We’ve had a run on the “butt-kicking female spy” genre of late, and I’m not saying that’s a bad thing. The catch, of course, is that not all of them have been good. It often feels like everyone is trying to live up to the legacy of Sydney Bristow, or to use a more recent example, Atomic Blonde’s Lorraine Broughton, and those are difficult shoes to fill. Jessica Chastain’s Ava was a mixed bag and the ensemble The 355 was a mess. Perhaps the most fun has been Mary Elizabeth Winstead’s Kate and Karen Gillan’s Gunpowder Milkshake, but one thing that’s remained consistent is that they’ve been films rather than television series. Netflix is hoping to change that with its newest series, In From The Cold, and it does so with surprising success.
In From The Cold is an odd entry, however. It features Russian-born actor Margarita Levieva as Jenny Franklin, a New Jersey suburban mom who’s visiting Spain to chaperone her daughter Becca’s (Lydia Franklin) ice skating tournament. It doesn’t take long for things to go sideways, however, when Jenny is kidnapped and confronted by a mysterious American agent named Chauncey (Cillian O’Sullivan), who knows more about Jenny’s past than anyone else in her life. Jenny, you see, is actually Anya Petrova, a former Russian spy/assassin formerly known as “The Whisper” who went into hiding, and Chauncey needs her help. Through persuasiveness and extortion, Chauncey and his hacker sidekick Chris (Charles Brice) talk Jenny/Anya into helping them as they try to uncover a plot to overthrow the Spanish government by — surprise — a secret cabal of nefarious folks.
As you can tell, there’s a great many familiar tropes to be found in In From The Cold. However, there’s also a great deal beneath its surface that separates it from the pack. Its performances are uniformly solid, particularly Levieva who capably juggles the balance of anxious, 40-something single mom with desperate, hardened, and often brutally ruthless operative. Combined with an impressive physicality and strong stunt work and fight choreography, the show manages an excellent job of making you believe that she is from both of those worlds. This is helped even more by flashback scenes of a young Anya in an early mission that ends up tying into her current one in surprising ways. The youthful Anya is portrayed with surprising depth and vulnerability by Stasya Milovslavskaya, who quickly finds herself in too deep with her operation.

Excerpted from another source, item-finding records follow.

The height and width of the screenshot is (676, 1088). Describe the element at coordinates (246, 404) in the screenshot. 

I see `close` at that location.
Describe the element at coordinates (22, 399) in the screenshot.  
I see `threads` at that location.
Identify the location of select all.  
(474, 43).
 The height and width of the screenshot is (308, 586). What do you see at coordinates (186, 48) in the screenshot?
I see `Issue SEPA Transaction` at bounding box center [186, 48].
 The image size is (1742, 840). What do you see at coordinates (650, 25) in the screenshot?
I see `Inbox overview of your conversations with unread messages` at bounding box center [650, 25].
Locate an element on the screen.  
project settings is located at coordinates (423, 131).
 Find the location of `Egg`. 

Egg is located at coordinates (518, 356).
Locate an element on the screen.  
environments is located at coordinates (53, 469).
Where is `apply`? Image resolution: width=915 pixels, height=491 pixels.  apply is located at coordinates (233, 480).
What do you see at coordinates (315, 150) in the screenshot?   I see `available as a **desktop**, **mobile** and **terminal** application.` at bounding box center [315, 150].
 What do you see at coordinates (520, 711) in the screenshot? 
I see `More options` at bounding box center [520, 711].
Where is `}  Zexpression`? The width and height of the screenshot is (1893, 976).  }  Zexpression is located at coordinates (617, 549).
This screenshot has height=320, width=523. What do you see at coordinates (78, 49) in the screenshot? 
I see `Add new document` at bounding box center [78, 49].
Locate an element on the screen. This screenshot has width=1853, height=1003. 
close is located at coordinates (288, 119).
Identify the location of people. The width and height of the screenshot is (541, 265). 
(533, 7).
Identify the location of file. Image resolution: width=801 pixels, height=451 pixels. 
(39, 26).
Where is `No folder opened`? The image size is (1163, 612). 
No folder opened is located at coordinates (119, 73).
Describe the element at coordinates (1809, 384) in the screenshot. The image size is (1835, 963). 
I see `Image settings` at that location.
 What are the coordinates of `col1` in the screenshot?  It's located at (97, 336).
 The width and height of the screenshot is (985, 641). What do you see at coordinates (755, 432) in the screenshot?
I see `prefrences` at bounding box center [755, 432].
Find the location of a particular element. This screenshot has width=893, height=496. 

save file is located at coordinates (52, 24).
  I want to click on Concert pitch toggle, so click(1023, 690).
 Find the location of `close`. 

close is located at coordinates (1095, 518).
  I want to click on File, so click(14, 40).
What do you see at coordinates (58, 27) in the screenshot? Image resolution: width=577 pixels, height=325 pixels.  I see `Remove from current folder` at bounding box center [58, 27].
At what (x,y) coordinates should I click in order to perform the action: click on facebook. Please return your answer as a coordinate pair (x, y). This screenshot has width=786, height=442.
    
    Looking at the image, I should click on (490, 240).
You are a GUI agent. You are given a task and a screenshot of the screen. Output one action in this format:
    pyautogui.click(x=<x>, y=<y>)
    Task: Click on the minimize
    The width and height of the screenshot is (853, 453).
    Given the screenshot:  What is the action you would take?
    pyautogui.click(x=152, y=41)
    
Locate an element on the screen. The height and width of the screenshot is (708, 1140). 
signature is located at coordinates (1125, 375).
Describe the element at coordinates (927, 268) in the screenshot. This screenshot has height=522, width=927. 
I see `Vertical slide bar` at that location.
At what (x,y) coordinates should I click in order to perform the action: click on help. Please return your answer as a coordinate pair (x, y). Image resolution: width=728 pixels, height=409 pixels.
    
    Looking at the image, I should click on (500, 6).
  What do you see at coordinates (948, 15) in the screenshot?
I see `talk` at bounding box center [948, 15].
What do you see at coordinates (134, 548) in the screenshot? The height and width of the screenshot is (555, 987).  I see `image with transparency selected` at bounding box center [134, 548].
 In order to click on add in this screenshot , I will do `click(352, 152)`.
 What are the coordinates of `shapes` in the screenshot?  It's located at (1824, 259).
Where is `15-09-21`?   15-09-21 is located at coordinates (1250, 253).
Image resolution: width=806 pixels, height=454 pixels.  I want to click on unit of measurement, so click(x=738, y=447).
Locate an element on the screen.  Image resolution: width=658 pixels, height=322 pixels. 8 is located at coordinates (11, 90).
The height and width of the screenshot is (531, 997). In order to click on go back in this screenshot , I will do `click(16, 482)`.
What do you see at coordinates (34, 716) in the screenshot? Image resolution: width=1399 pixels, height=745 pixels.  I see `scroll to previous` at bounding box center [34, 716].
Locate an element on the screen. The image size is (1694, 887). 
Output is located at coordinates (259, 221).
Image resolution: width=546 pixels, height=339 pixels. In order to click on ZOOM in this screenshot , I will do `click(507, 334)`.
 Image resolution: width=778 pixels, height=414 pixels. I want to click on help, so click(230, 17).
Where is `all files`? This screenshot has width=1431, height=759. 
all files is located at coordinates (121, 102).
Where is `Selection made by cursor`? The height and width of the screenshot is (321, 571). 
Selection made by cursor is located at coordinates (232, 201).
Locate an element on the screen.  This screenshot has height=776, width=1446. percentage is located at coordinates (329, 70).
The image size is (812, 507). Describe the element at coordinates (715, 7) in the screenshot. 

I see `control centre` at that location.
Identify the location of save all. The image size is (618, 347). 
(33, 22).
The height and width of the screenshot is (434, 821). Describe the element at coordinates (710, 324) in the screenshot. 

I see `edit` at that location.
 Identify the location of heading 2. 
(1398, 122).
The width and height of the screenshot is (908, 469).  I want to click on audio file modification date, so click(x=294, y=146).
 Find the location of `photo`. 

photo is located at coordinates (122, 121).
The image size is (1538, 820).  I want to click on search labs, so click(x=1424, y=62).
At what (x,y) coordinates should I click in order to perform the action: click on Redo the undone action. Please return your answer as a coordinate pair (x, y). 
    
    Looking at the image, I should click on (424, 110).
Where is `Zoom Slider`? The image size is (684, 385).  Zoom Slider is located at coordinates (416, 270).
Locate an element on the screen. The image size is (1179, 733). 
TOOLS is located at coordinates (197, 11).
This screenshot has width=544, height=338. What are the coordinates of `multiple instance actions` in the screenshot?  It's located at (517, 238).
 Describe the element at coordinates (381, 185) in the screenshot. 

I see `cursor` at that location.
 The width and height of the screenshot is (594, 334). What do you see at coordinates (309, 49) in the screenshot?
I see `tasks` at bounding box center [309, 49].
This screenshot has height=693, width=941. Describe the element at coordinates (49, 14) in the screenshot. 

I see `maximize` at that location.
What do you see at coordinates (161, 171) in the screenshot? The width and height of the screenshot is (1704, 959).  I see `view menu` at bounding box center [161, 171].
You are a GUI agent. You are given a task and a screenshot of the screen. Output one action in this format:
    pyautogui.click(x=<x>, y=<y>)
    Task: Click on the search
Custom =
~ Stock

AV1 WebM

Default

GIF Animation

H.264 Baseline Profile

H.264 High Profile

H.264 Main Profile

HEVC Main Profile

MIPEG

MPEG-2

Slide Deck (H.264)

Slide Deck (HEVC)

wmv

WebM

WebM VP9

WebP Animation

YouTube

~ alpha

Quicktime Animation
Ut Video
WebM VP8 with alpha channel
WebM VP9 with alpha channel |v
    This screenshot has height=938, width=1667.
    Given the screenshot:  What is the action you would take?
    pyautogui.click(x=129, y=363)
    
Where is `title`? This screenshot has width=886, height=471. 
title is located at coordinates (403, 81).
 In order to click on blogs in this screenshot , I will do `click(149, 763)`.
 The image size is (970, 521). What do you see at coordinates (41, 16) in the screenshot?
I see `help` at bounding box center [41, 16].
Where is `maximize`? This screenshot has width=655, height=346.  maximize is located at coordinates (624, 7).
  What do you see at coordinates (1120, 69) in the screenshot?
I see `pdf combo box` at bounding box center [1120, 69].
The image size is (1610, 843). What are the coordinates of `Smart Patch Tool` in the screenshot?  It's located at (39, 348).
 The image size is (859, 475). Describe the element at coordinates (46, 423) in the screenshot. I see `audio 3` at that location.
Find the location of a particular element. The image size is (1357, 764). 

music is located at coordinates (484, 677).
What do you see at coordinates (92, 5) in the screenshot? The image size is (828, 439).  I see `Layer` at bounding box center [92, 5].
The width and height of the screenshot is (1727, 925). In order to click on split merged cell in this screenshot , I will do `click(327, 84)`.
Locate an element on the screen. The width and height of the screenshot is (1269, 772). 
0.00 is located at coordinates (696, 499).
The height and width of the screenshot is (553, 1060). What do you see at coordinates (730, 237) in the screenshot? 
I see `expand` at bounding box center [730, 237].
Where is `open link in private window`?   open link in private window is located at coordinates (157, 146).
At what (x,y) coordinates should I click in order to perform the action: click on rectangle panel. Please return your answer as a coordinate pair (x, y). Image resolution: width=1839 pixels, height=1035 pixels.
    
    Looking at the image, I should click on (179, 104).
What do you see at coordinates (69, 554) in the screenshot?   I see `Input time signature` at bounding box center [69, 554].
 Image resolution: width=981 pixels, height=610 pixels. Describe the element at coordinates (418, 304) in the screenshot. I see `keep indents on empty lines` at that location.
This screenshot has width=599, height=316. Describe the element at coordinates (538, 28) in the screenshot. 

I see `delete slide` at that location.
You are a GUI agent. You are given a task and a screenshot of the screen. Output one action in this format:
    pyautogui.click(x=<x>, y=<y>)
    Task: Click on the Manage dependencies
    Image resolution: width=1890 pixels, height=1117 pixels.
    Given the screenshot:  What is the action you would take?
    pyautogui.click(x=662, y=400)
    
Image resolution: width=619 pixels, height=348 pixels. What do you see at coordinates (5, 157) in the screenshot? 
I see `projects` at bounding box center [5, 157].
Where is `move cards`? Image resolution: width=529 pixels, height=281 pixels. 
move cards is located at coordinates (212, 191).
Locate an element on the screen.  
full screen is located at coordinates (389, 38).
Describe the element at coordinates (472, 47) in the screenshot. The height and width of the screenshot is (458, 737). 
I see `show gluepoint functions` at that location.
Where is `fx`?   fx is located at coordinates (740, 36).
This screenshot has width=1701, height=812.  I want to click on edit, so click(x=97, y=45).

The show throws several unexpected curveballs at its audience, and it does require a bit of suspension of disbelief. There’s a surprising and somewhat convenient science fiction element to it that, while the theory is likely dodgy at best, is a fun addition to the mix that if you can remain unspoiled for, will be a pleasant treat (no, no one is an alien). There are also several subplots threaded through the eight-episode season — Becca struggling to cope with the Mean Girls on her skating team, Chauncey’s secretive past and motivations, and the mystery behind the mastermind known only as Gideon. It does not all tie together neatly, and on rewatch there are several elements that simply don’t make sense. Series creator Adam Glass cut his teeth on shows like Supernatural and Cold Case, but also as a comic book writer for Deadpool, Luke Cage, and Suicide Squad, and elements of those varying genres are all shown here — sometimes for better, sometimes not.
That aside, In From The Cold was an overall effective, enjoyable binge. I found myself hooked fairly quickly and given its briskly paced eight episodes, it never gets bogged down. It’s fast and fun and often gruesome in its violence, like an R-rated The Americans. Its often labyrinthine plot never overcomplicates itself, and while its revelations aren’t always as clever or surprising as it wants them to be, they’re still a blast to watch unfold. If you’re looking to get your spy fix, you could certainly do a hell of a lot worse.
In from the Cold is currently streaming on Netflix.